1) Bullish expectations gave way to sobering reality, resulting in a downward price shift. Early in the period, the anticipated demand recovery heavily fueled bullish momentum in commodity markets. This was particularly notable for non-ferrous products such as copper and ferrous metals, which saw substantial price increases. During the peak consumption season, the expectation gap between anticipated and actual market outcomes took center stage. March and April, traditionally recognized as the high consumption period, serve as an ideal litmus test for robust market expectations. However, as we entered this period, the ensuing reality unveiled a different scenario: consumption data fell significantly short of expectations, as indicated by disappointing investment and consumption figures. Bullish expectations gave way to sobering reality, triggering a price downturn.
2) Silicon Valley Bank's bankruptcy catalyzed a wave of recession trade on commodity markets. Prior to this, domestic markets expressed overly optimistic expectations of recovery, while overseas markets exhibited excessively pessimistic expectations of a recession and a strong tendency toward interest rate cuts. However, favorable employment data released in February somewhat tempered these recessionary forecasts. Yet, in the wake of the Silicon Valley Bank debacle, the market found itself engulfed in a tumultuous state of transition expectations. This precipitated a dramatic downturn in international commodity prices, which was echoed by a concurrent drop in domestic commodity prices.
An excerpt from a famous Chinese history book, the Records of the Grand Historian, vividly illustrates the characteristic price fluctuations of commodities in the first half of the year: "Discussing abundance and scarcity allows understanding of value and cheapness. At the apex of value, cheapness follows; at the lowest ebb of cheapness, value ensues."
1. Prices are determined by supply and demand dynamics. When analyzing commodity pricing, supply and demand stand as the principal determinants. Other factors, like macroeconomic trends and market sentiment, indirectly affect prices by swaying supply and demand. Viewed in absolute values, the behavior of market participants moulds prices through their impact on supply and demand. From an industrial chain standpoint, the supply side escalates output in response to market expectations, while the demand side experiences a tepid recovery. Ultimately, an oversupply situation leads to a decrease in equilibrium prices.

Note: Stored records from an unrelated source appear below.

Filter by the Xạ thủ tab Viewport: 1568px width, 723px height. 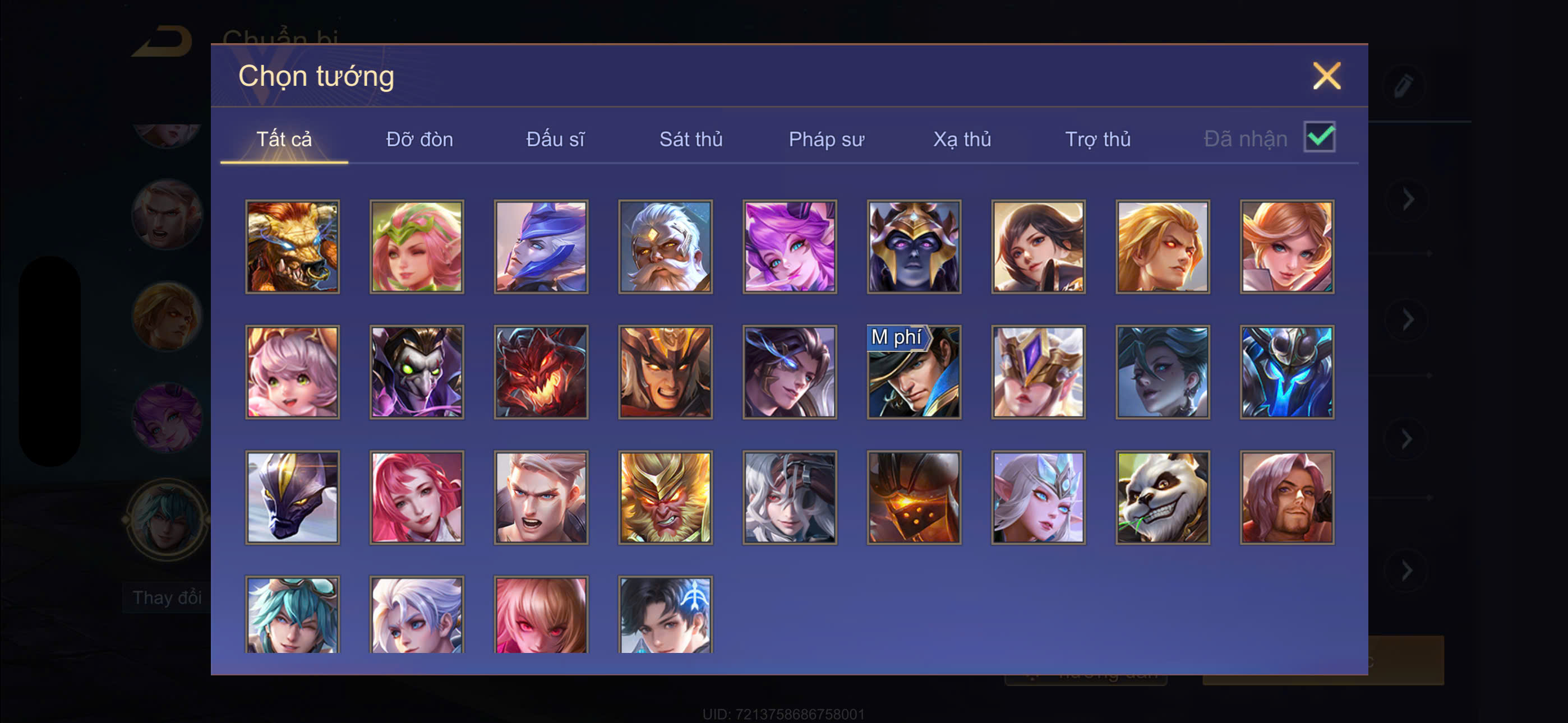(962, 140)
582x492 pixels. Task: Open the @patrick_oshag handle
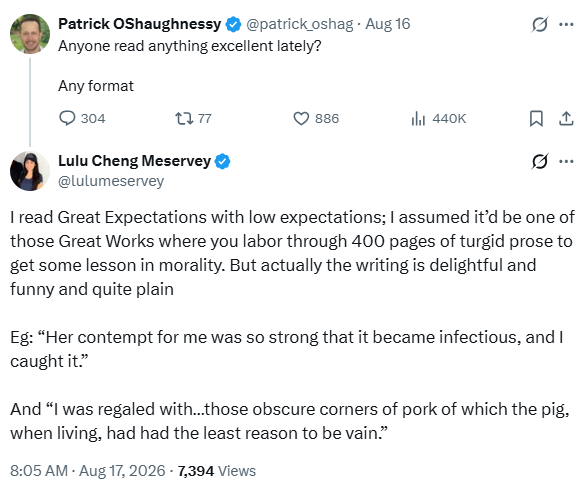point(300,24)
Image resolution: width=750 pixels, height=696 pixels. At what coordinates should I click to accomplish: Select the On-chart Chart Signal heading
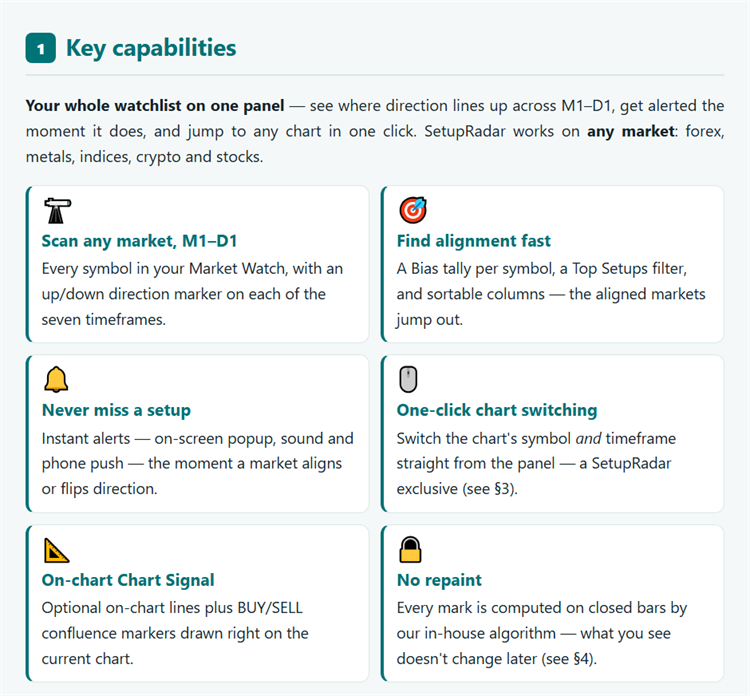[x=128, y=580]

2. Price fluctuations act as a pendulum, swayed by their intrinsic value. Much like investor sentiments that range from despair to euphoria, the farther the pendulum swings towards an extreme, the stronger its counter-movement to the opposite end. The pendulum never stays static at one extreme. Based on year-on-year commodity price trends, price movements follow distinct cyclical patterns. In Figure 3, the monthly average of the CRB Index is charted by year-on-year changes. Upon reaching extreme points—marked by either a 40% surge or a 20% drop in prices year-on-year—a directional price adjustment was triggered. A review of this round of adjustment, spanning the post-2020 period up until the end of June 2023, reveals that prices have tumbled below the initial level of this round of increase, heightening the potential for a subsequent directional price adjustment.

Price for the second half of the year: Navigating Complexity, Hidden Signals in the Macro Landscape
As of June 2023, from ferrous and non-ferrous metals held back by a sluggish domestic demand recovery, to energy and precious metals grappling with overseas risk events and pressures from economic downturns, to agricultural products focusing on refining supply-demand dynamics in the upcoming season, directional pricing based on these fundamentals has been nearly established, with upward momentum gathering force from the market's nadir. Marginal changes in supply and demand could serve as driving forces behind commodity pricing in the latter half of the year. In a market where fundamental expectations hold sway, long-term expectations could gain greater importance and potentially shape commodity spot fundamentals by influencing industrial profits or supply costs.